Goal
Reproduce each of the rows below verbatim, keeping every line unchanged.

Provided information
— start —

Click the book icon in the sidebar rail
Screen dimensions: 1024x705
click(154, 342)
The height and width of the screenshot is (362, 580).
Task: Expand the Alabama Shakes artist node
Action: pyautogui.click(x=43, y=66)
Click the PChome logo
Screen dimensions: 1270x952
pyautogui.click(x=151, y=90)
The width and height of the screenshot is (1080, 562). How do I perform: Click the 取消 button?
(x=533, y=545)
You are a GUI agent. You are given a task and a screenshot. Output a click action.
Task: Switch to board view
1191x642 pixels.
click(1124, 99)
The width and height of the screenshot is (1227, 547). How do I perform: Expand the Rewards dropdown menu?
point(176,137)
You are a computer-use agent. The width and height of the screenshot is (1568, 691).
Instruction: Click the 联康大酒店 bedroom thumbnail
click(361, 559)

— end —

Answer to the problem
Click the book icon in the sidebar rail
Screen dimensions: 1024x705
click(154, 342)
The height and width of the screenshot is (362, 580).
Task: Expand the Alabama Shakes artist node
Action: pyautogui.click(x=43, y=66)
Click the PChome logo
Screen dimensions: 1270x952
pyautogui.click(x=151, y=90)
The width and height of the screenshot is (1080, 562). How do I perform: Click the 取消 button?
(x=533, y=545)
You are a GUI agent. You are given a task and a screenshot. Output a click action.
Task: Switch to board view
1191x642 pixels.
click(1124, 99)
The width and height of the screenshot is (1227, 547). How do I perform: Expand the Rewards dropdown menu?
point(176,137)
You are a computer-use agent. The width and height of the screenshot is (1568, 691).
Instruction: Click the 联康大酒店 bedroom thumbnail
click(361, 559)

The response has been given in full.